How to Avoid a Down Round?
For both businesses and investors, down rounds may be a harsh but often inevitable reality. Down rounds may be problematic because of their ability to lower valuations and dilute existing shareholders' stakes, but fortunately, some options might assist.
Debt financing - The process of taking a loan from a financial institution and repaying the lender with interest and any security they may have required. Startups that need to seek capital but don't want to give up ownership or management control may find debt financing to be a good option.
Convertible debt - Another option for companies to explore is issuing warrants, which allow investors to convert their loans into stock at a future date and price that is based on specified benchmarks. If the company's value rises in subsequent fundraising rounds, the investors will benefit from the predetermined purchase price of their shares.
Alternate forms of Compensation - Businesses should negotiate alternate types of remuneration, including cash incentives or options, for founders to limit dilution for current equity holders. Avoiding this sort of round and keeping all participants invested in the company's future is generally possible with these preventative measures.
Due Diligence - Investors should constantly conduct the necessary due diligence to verify the firm they're betting on has a good business strategy and is making efforts to reduce risks down the road, since down rounds, including a fall in the worth of funds and dilution, are a regular reality for many businesses.
Frequently Asked Questions
1. How does a down round affect company valuation?
A down round significantly diminishes a company's valuation, a consequence of selling shares at a lower price per share than in previous funding rounds. This reduced valuation has a ripple effect, leading to dilution of ownership for existing shareholders, reduced investor confidence, lowered employee morale, and heightened difficulties in securing future funding. In essence, a down round poses considerable challenges for the company, necessitating strategic measures to rebound and regain its financial strength.
2. Are Down Rounds always a bad sign for a company?

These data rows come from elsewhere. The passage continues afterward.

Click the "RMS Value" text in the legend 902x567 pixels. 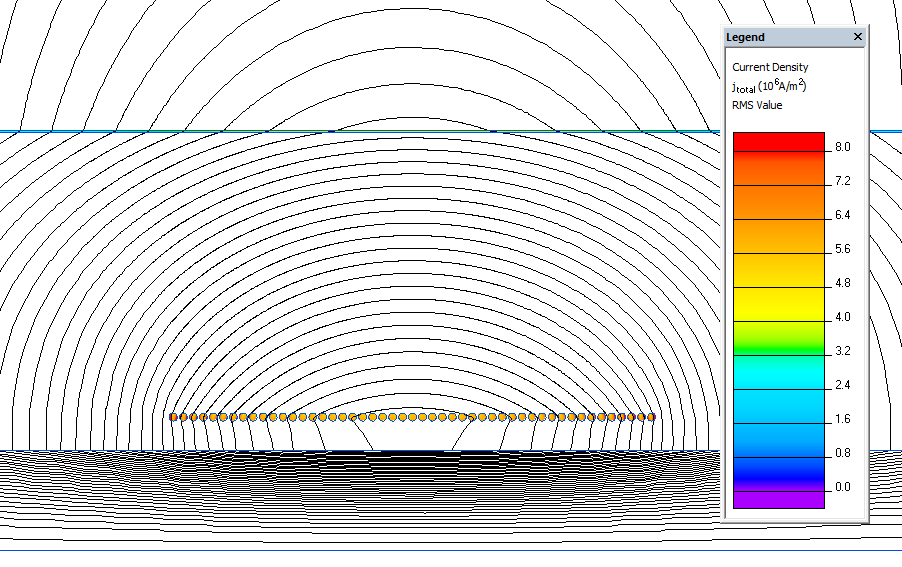(x=757, y=105)
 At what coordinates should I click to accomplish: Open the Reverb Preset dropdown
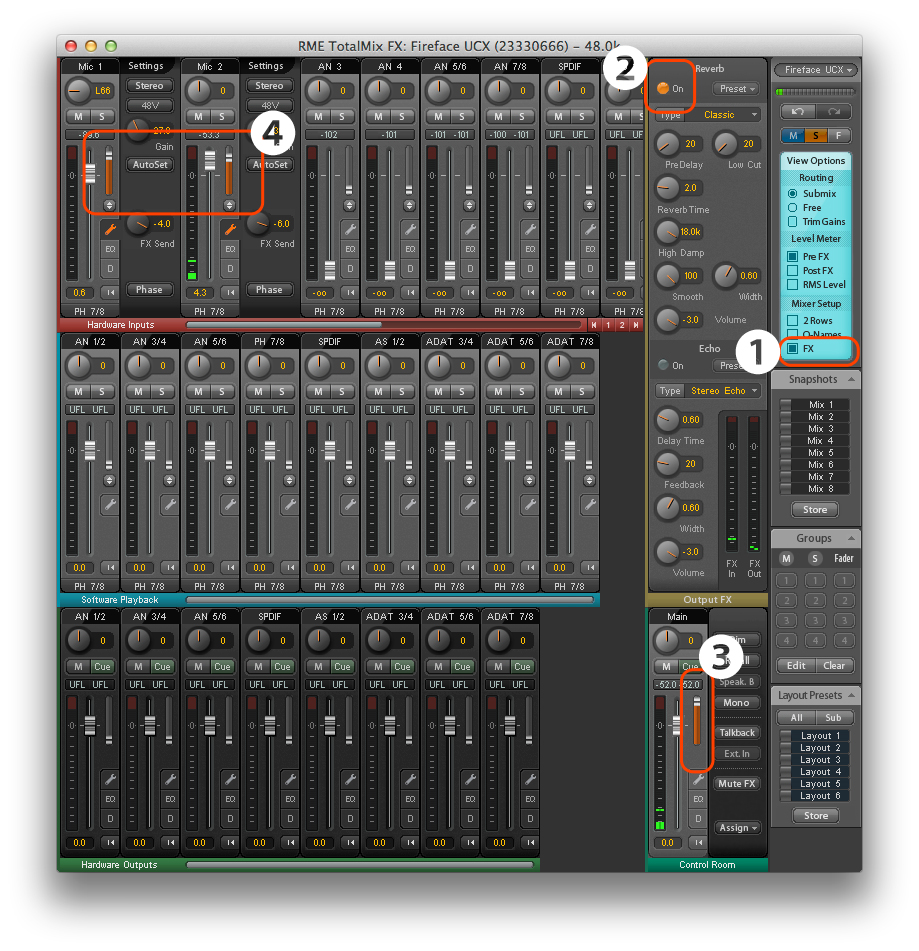[x=737, y=89]
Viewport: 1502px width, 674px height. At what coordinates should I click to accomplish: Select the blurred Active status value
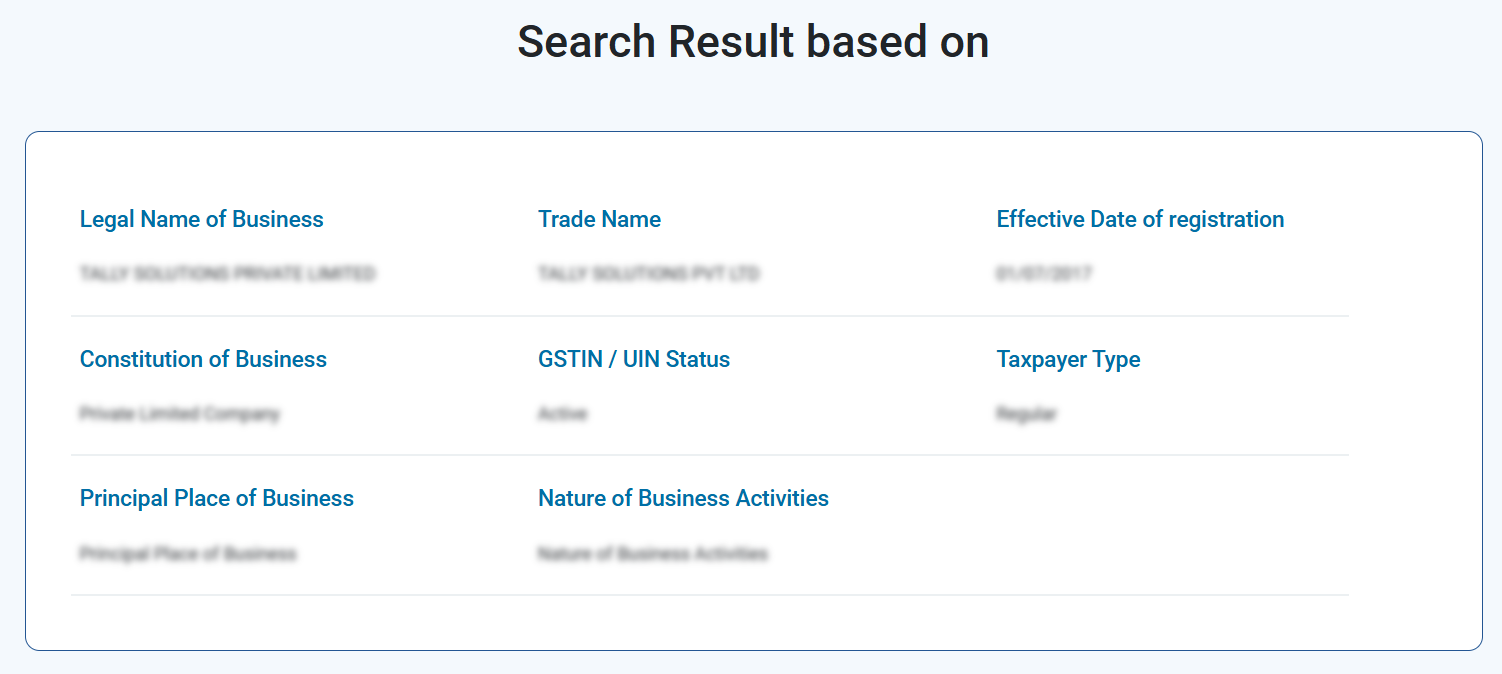[562, 413]
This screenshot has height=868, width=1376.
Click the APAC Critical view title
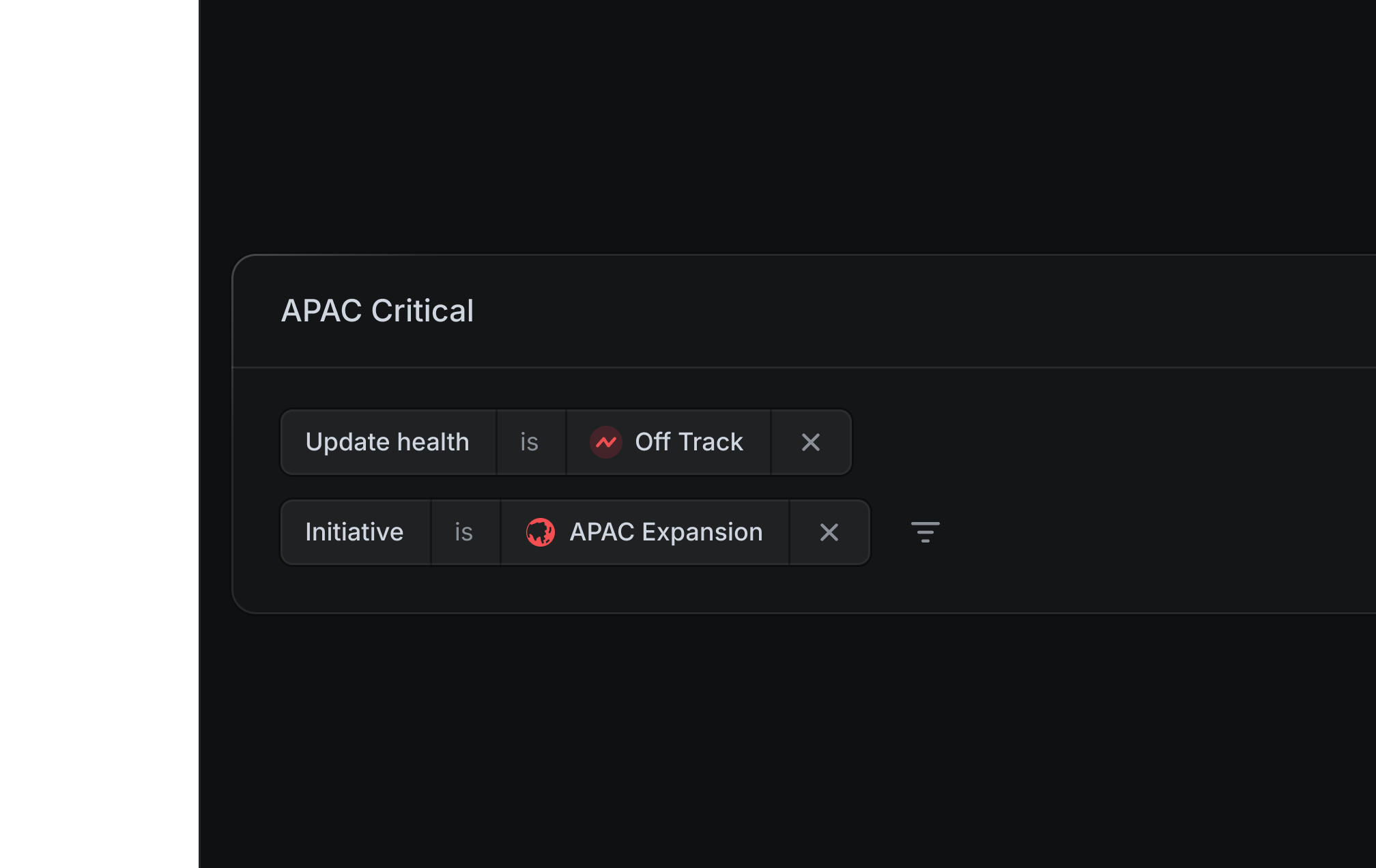(377, 311)
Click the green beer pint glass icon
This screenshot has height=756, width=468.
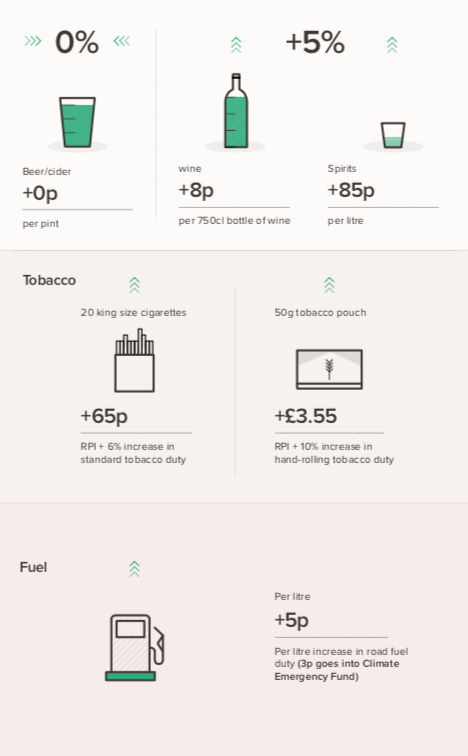point(77,122)
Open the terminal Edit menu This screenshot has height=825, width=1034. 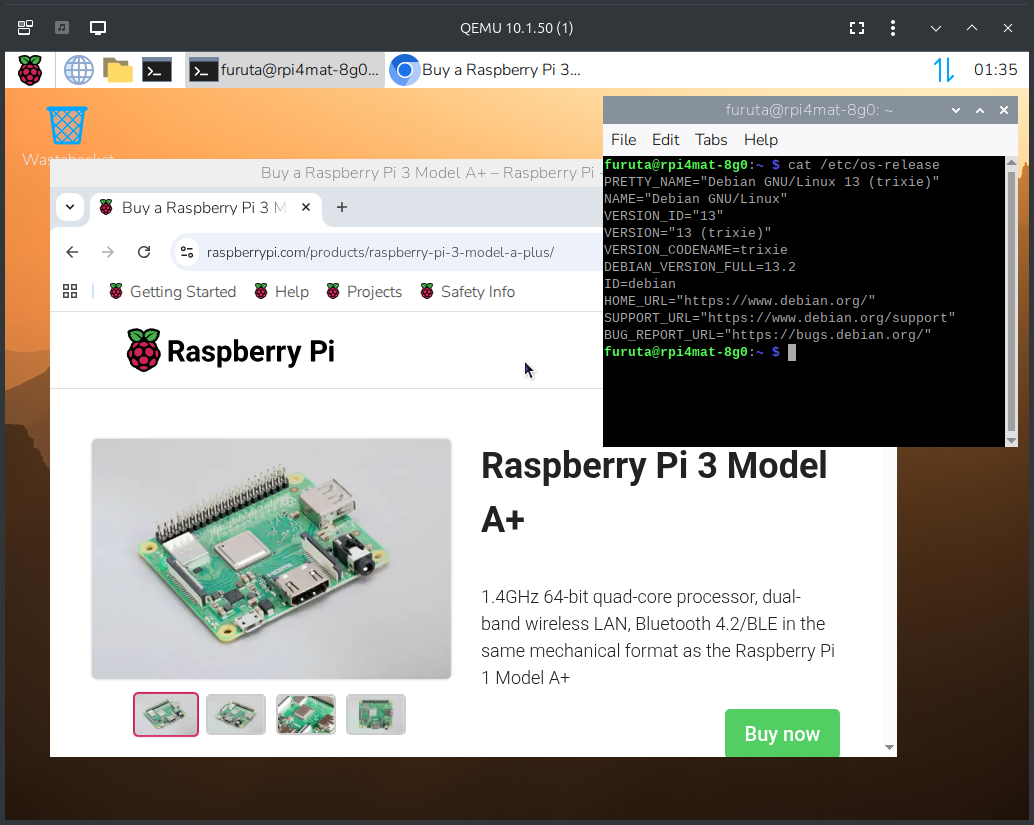pos(665,139)
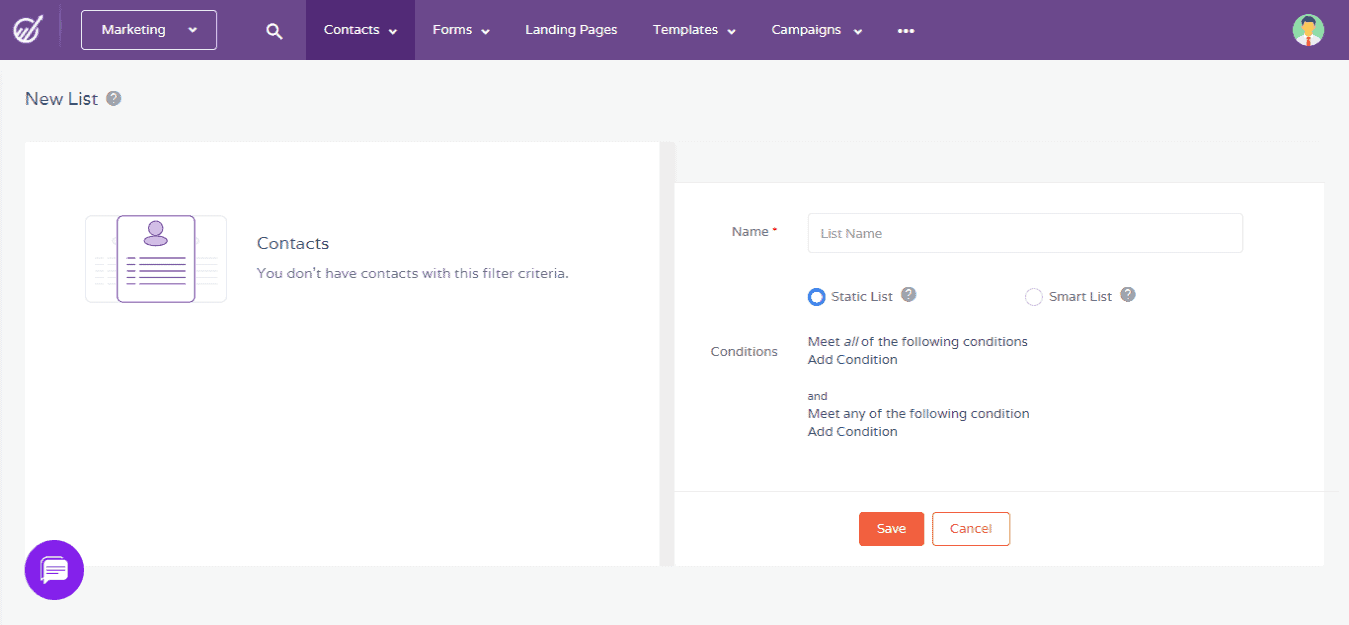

Down rounds are not always a bad sign for a company. While they do indicate a decrease in the company's valuation, they can also be a strategic move to raise capital to support the company's operations or growth, especially in challenging times. Down rounds can provide an opportunity for the company to secure necessary funds and reset expectations. It's important to assess the reasons behind the down round, the company's overall financial health, and its potential for recovery. With the right strategy and execution, a company can navigate a down round and position itself for future success.
3. How can a company attract investors after a Down Round?
To attract investors after a down round, a company should focus on transparent and open communication regarding the reasons behind the down round and the steps taken to address them. Developing a strong, realistic business plan that outlines how the new funding will be utilized and the path to profitability is crucial. Demonstrating measurable performance improvements, showcasing market potential, and building trust with potential investors through ethical practices and regulatory compliance are also essential. Leveraging existing relationships, tailoring pitches to address investor concerns, and offering incentives can help rebuild investor confidence and interest in the company.